84. B5: can you not get a bit of plastic and make

85. B5: it into a sculpture or something like that (.) or a

86. B5: bit of a bit of clay

G4: (going onto the other) questions (.)

87. B5: dinna hurry me I'm I'm trying to explain

G4: right (.)

88. G4: right (where are we)

G4 here cuts into B5's turn before he has finished, and abruptly changes the topic. She appears to be trying to cut short his contribution, so to enable the group to complete the set task; time is clearly running out as the teacher asks immediately afterwards if they are ready yet. The linguistic forms she uses are competitive ones - interruption and abrupt topic shift. B5 explicitly challenges her change of topic, with an aggravated directive: "dinna hurry me". Both G4 and B5 use competitive linguistic devices at this topic change.

Another example of abrupt topic shift occurs at lines 7-8, in which B6 participates in support of G4.

7. B5: yeah

B6: (.) go onto

G4: but you still wouldn't believe in it ((laugh))

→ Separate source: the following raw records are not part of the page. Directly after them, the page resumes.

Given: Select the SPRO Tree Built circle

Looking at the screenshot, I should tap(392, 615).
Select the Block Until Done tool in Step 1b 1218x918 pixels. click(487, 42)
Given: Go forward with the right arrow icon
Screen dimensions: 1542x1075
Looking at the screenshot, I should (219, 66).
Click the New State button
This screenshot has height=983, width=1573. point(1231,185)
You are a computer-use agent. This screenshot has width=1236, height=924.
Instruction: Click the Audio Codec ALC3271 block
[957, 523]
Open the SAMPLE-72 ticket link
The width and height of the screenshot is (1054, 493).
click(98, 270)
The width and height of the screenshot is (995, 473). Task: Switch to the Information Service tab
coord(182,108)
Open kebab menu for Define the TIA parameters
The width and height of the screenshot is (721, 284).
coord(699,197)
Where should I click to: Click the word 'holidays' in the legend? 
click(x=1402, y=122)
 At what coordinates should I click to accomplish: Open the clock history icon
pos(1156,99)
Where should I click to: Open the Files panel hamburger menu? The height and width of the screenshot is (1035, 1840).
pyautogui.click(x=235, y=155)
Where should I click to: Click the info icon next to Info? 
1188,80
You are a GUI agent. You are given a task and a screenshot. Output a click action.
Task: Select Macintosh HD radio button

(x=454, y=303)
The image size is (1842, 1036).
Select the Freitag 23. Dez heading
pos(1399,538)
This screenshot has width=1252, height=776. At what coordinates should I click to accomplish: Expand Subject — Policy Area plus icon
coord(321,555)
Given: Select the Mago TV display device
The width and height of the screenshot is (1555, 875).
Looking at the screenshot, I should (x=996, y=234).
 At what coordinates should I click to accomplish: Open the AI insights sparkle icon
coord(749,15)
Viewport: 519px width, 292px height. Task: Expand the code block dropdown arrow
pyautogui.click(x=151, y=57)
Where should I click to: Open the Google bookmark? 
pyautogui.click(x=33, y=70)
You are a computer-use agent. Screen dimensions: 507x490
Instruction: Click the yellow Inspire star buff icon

8. B5: I dinna really ken (.) ken

B6: the next one= (XXXX) oh sh

G4: =right (.) Loch Ness is is very large deep

B6 gives an unmitigated directive to G4: "go on to the next one", helping her to extract herself from a futile argument with B5. B5 rejects the topic shift, and continues with the previous topic, speaking while G4 has the floor to do so, and incurring an "oh sh" from B6.

This discussion has the abrupt topic shifts of a competitive discussion. While B5 may be the immediate cause of this, G4 also participates, again showing herself to be able to use competitive linguistic strategies.